If something feels bad, it doesn't necessarily need repair. This compulsion to fix is an outgrowth of negativity avoidance, and you fear that if you don't fix it, you'll fail. "Even therapists will automatically pathologize' an issue, just because you came into the office," says Pizzulli. "I think it would be great if therapists would just start by saying Congratulations! You are perfectly normal.'"

It's easy to see how you could think of your relationship as a job: You're either accepting applications for potential long-term partners or applying for one (and online dating and job seeking only blurs that line further). Dates can feel like interviews ("So, tell me about your last…err…thing"). You wonder if this is a good fit, or if you're even in the running.

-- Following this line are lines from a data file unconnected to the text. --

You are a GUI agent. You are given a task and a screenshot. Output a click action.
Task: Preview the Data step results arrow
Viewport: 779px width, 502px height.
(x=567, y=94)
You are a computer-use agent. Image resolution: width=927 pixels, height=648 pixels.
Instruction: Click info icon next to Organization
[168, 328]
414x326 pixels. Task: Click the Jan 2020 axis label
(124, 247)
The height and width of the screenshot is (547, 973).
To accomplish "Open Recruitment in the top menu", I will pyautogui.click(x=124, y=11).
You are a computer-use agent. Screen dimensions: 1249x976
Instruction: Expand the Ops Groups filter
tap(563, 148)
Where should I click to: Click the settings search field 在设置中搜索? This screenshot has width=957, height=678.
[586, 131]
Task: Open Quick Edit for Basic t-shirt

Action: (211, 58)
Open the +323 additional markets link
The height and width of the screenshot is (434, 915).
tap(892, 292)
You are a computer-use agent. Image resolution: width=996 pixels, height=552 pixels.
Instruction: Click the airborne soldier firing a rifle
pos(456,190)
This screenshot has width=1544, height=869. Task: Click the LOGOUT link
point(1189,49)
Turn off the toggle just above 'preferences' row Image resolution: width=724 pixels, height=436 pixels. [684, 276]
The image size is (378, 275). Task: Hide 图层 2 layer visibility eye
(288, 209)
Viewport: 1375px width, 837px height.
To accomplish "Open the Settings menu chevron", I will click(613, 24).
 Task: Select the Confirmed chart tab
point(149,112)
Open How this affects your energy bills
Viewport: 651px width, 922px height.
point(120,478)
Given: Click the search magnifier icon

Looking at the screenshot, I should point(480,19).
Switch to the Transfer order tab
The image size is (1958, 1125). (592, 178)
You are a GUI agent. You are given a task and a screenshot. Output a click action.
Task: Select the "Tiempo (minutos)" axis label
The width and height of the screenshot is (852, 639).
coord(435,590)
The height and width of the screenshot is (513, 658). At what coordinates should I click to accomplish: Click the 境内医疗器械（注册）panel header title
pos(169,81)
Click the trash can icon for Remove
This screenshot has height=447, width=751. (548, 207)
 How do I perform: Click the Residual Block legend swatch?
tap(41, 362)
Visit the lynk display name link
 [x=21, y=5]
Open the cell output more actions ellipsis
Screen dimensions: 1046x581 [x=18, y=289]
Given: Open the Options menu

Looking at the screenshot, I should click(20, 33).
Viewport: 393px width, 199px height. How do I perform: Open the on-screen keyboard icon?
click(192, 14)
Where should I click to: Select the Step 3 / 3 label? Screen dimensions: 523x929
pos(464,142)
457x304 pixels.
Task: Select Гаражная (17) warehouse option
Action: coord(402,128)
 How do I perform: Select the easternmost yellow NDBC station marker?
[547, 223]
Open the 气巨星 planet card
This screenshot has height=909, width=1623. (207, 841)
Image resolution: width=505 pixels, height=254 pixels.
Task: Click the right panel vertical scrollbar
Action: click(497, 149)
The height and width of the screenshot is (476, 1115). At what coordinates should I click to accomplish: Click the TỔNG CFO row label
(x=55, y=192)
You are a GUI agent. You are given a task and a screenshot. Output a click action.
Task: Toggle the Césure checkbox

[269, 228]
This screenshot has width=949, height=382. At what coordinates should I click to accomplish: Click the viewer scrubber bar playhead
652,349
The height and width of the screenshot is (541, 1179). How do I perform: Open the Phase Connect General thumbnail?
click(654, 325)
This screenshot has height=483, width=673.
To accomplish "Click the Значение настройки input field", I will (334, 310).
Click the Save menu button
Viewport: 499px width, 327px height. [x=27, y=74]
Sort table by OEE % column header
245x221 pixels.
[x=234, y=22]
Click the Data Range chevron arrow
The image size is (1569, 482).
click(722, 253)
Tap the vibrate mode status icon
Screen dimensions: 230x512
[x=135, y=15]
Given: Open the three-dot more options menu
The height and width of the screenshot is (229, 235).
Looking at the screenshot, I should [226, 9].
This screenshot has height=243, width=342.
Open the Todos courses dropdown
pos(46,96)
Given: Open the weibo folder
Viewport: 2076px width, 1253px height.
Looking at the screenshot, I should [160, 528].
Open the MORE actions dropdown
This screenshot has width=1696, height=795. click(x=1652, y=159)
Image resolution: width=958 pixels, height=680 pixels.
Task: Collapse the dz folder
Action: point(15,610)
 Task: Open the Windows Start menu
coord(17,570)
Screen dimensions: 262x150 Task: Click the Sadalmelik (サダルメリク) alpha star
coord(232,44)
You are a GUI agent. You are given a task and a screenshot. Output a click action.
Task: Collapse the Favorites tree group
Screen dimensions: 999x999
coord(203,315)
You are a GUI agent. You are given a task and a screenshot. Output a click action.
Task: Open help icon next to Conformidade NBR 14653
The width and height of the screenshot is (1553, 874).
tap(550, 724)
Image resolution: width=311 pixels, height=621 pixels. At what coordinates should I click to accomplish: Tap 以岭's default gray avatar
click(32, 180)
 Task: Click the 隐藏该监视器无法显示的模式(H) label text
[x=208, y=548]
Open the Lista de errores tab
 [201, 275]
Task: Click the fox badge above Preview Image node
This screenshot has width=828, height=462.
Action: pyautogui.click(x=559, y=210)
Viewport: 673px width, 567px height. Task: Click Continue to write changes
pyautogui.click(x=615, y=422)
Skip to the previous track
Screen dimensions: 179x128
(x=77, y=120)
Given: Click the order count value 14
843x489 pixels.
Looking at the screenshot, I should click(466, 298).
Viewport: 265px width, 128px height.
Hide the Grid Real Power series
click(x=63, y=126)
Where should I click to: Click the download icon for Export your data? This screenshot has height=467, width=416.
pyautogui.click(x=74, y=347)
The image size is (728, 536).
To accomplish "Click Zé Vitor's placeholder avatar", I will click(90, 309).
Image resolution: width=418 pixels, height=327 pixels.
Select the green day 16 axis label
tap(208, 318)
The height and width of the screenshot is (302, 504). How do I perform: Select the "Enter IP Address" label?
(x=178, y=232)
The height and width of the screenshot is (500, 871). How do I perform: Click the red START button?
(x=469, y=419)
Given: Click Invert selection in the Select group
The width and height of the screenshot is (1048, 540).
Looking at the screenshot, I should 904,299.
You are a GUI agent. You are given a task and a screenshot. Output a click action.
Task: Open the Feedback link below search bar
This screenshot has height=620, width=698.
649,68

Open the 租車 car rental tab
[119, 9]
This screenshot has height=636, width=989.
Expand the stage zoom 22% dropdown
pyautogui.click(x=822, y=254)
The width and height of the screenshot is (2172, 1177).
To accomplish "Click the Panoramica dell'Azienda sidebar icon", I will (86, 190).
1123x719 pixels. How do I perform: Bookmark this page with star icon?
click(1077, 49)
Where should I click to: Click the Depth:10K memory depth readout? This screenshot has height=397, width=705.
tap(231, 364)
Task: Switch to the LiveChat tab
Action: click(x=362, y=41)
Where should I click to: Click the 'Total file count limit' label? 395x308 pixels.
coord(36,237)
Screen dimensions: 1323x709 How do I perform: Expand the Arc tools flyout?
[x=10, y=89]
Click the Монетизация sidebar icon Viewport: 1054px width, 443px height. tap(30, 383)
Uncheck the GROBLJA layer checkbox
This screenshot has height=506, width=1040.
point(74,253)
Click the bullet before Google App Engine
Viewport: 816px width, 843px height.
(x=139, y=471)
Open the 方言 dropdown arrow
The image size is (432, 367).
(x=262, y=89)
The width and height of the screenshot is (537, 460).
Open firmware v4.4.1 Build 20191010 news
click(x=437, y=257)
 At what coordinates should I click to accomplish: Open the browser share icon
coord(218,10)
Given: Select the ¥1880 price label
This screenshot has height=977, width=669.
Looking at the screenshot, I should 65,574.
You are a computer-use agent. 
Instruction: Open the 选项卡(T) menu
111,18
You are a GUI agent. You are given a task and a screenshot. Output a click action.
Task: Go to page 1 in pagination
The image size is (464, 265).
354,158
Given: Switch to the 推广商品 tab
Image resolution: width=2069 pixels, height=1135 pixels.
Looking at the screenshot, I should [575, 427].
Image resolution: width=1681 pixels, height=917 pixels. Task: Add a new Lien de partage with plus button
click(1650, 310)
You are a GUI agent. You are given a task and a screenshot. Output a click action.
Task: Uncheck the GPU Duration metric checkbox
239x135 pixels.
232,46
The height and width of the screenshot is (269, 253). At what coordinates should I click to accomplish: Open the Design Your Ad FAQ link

But to believe your relationship is a job (at a start-up, no less, which essentially they all are) is to think that all your energy should go toward propping it up, even when it's a slog. It also makes you likely to shrug and say, "Meh. This is what all relationships are. Hard work. Guess I better get back to it."

Wrong. This love-as-work philosophy feeds the assumption (and fear) that this is the best you can do and you might as well stay, even if it's not working. Second, it can turn what could be a really wonderful relationship into the subject of ceaseless mental and emotional surgery. Both are uninspiring.

"Even the best relationships have conflicts", says Pizzulli, "but managing them should feel more like adjusting the steering on a vehicle in motion than dragging a dead car down the street."

Conflict is a given; endless hard labor to get your relationship to "tolerable" is not. You don't need to fix everything that's wrong, but you do need to be able to tolerate and manage conflict. A sign of a strong relationship, says Pizzulli, is one in which you say to yourself, "I love this person so much I can't think of anyone I'd rather have a conflict with."

Which makes that old saying true once again: If you love what you do, you never have to work again.